From the first line of the data below through the line holding "Toggle the guarantee", write out each line exactly as it stands.
Segment Start: Input
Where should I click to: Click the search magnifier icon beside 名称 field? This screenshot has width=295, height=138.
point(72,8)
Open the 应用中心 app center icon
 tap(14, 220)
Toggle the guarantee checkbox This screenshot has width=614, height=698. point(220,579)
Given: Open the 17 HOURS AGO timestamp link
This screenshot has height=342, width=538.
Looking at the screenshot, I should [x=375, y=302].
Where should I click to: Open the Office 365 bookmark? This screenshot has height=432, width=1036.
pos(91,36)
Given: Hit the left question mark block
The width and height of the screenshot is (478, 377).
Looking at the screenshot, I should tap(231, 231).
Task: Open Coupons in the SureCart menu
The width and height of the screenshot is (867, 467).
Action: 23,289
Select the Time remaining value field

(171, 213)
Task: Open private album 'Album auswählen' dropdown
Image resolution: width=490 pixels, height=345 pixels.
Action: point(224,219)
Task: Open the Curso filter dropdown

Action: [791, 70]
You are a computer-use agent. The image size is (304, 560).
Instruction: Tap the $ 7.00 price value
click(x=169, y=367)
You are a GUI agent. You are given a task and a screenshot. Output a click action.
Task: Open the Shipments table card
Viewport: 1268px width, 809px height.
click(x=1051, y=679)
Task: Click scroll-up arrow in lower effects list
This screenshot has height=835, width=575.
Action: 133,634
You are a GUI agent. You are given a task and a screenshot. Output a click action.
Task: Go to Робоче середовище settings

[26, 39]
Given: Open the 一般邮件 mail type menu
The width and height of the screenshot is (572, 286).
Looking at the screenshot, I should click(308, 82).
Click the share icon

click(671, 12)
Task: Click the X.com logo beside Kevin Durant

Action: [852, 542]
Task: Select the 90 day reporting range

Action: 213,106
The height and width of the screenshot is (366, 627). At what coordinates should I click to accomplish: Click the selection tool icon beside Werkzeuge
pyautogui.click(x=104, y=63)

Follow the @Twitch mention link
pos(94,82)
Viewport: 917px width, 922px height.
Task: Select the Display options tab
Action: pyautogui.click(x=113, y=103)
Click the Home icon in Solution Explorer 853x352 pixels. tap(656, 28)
Segment End: Input
**Solution:**
Where should I click to: Click the search magnifier icon beside 名称 field? This screenshot has width=295, height=138.
point(72,8)
Open the 应用中心 app center icon
 tap(14, 220)
Toggle the guarantee checkbox This screenshot has width=614, height=698. point(220,579)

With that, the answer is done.